In basketball, an assist is a pass to a teammate that directly leads to a score by field goal. The top 25 highest assists totals in National Collegiate Athletic Association (NCAA) Division I women's basketball history are listed below. The NCAA did not immediately record assists throughout women's college basketball when it began sponsoring women's sports in the 1981–82 school year; it began recording assists in Division I in 1984–85.

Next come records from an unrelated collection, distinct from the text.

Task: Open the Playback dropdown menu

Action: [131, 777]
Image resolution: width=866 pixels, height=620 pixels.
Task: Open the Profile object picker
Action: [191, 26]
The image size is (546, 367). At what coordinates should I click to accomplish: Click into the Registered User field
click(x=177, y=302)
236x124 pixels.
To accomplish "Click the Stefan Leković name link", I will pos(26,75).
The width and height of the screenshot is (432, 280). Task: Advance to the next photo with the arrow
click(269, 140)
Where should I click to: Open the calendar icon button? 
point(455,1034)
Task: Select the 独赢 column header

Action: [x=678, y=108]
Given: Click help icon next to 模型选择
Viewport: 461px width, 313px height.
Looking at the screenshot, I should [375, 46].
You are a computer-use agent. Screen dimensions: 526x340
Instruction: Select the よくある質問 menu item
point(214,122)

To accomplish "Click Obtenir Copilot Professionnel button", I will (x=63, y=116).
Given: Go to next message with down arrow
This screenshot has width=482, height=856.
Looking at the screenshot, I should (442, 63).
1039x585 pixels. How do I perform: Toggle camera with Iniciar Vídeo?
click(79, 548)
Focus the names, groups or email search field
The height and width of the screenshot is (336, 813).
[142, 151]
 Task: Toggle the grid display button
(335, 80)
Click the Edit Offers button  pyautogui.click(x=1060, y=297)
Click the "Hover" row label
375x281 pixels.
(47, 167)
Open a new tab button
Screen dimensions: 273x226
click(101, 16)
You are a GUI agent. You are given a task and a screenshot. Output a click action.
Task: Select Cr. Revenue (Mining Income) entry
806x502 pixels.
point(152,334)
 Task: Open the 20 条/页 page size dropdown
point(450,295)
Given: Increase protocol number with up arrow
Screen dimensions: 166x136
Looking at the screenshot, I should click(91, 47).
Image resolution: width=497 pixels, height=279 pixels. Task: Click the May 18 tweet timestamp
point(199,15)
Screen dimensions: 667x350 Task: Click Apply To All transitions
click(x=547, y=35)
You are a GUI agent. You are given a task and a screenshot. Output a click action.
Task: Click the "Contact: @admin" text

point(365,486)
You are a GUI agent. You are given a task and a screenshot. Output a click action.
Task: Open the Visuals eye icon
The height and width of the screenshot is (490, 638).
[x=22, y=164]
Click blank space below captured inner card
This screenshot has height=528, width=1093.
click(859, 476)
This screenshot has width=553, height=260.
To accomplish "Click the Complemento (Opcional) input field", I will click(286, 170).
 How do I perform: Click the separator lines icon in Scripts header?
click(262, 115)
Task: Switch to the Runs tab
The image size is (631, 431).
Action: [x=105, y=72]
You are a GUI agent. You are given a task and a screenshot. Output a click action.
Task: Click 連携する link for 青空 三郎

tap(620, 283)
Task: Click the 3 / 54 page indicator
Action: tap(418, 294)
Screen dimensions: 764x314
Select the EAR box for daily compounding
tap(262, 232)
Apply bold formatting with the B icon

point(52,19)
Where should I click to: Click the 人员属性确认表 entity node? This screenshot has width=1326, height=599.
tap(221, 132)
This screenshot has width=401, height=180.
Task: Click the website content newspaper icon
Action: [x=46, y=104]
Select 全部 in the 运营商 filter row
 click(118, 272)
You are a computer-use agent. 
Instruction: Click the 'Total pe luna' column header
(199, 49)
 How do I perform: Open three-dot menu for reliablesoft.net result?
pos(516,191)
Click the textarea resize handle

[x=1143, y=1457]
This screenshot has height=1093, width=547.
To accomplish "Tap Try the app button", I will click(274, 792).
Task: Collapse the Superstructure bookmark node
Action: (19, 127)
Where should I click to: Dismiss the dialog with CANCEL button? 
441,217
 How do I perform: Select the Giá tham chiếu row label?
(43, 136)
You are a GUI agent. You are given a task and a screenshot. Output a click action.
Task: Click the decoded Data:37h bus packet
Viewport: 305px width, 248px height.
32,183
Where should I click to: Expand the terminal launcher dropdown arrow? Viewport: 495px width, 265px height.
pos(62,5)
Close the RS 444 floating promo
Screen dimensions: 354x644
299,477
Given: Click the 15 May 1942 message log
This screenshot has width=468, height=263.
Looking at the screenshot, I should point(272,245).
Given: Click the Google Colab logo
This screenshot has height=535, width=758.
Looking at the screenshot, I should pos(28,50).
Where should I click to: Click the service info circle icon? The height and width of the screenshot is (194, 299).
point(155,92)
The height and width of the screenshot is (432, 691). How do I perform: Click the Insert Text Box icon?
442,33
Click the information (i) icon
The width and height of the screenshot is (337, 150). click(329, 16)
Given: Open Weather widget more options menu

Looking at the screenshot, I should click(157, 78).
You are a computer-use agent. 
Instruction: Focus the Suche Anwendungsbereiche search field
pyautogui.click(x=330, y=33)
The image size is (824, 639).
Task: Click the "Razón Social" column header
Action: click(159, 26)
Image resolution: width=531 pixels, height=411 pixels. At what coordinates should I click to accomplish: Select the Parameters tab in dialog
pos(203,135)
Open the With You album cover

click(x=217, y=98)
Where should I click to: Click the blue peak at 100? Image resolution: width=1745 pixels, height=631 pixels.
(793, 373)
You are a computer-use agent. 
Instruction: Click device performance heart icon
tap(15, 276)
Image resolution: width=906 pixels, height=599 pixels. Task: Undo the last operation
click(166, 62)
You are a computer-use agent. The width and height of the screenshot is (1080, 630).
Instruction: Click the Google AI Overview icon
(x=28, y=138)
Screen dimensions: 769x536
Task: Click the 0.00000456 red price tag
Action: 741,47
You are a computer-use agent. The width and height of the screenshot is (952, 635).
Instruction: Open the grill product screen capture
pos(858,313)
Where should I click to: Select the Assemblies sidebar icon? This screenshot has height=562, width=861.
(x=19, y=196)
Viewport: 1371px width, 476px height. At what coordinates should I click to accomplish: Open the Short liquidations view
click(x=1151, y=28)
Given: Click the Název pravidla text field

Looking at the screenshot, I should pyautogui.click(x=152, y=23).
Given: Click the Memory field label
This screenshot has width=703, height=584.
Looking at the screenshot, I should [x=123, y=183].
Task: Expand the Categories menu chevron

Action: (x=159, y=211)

The all-time leader in career assists is Suzie McConnell of Penn State. She recorded 1,307 assists in 128 games (10.21 per game average) between 1984–85 and 1987–88. Second on the list is Andrea Nagy of FIU, who compiled 1,165 assists. Only three other women have recorded 1,000 career assists at the Division I level: Courtney Vandersloot of Gonzaga (1,118), Sabrina Ionescu of Oregon (1,091), and Tine Freil of Pacific (1,088).

All but one of the players listed compiled their totals in the standard four seasons. The exception is Neacole Hall of Alabama State, who compiled 869 assists despite playing only three seasons in Division I (1986–87 to 1988–89). Hall is also the all-time Division I leader in assists per game with 10.35, slightly ahead of McConnell's 10.21. In all, 16 of the top 25 players in career assists are also in the top 25 for assists per game. 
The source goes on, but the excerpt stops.